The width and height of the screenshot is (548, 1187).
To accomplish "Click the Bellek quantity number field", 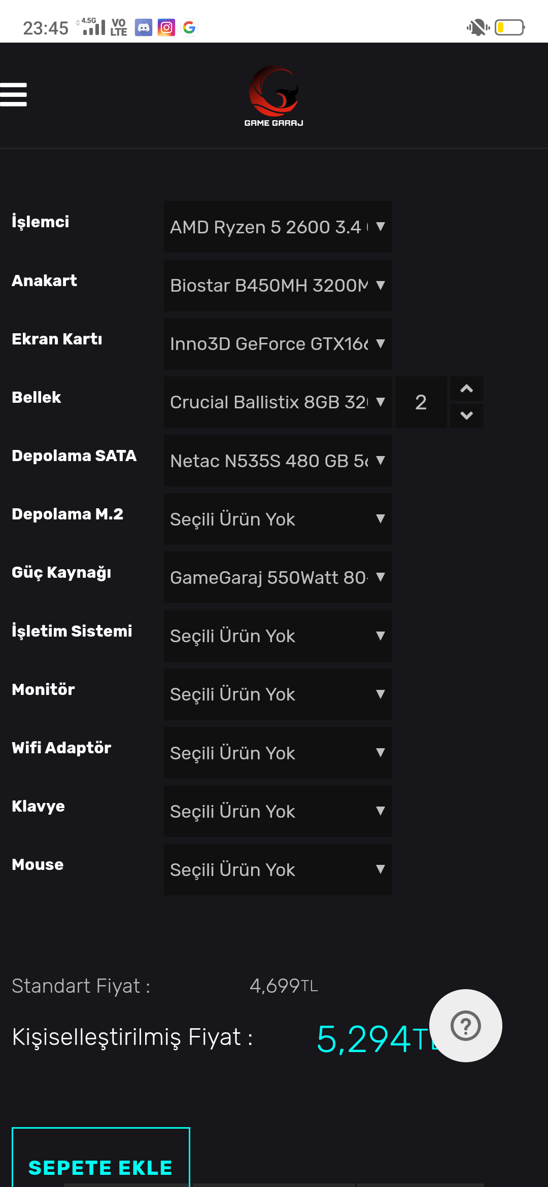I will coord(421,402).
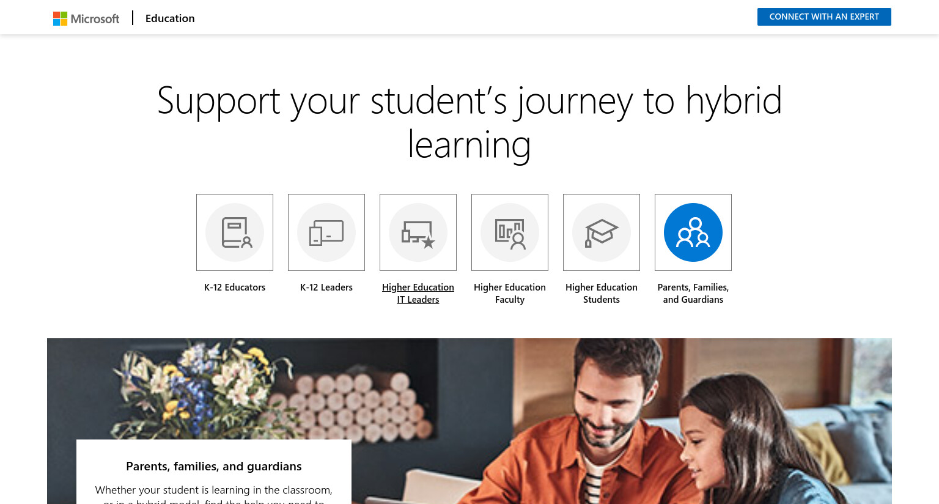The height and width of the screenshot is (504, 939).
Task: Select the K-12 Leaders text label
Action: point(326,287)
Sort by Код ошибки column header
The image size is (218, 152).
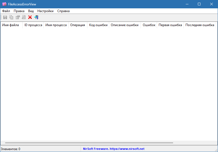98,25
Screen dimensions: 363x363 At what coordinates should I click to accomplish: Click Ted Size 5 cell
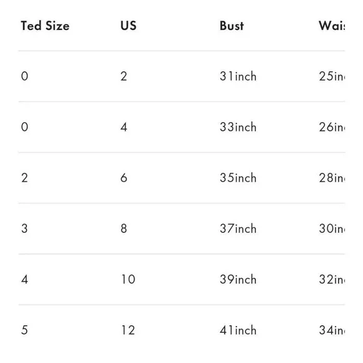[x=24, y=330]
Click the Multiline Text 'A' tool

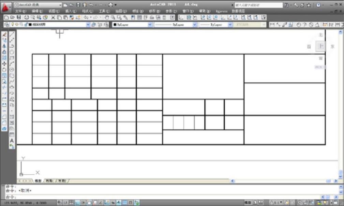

________

- WHAT YOU ARE ASKED TO DO: Nothing but the lines from the one containing "The image size is (218, 152)." through the end of the listing is to be output, and those lines are to be output exactly, pictures excluded.

- SOLUTION:
The image size is (218, 152).
98,25
Screen dimensions: 363x363 At what coordinates should I click to accomplish: Click Ted Size 5 cell
[x=24, y=330]
Click the Multiline Text 'A' tool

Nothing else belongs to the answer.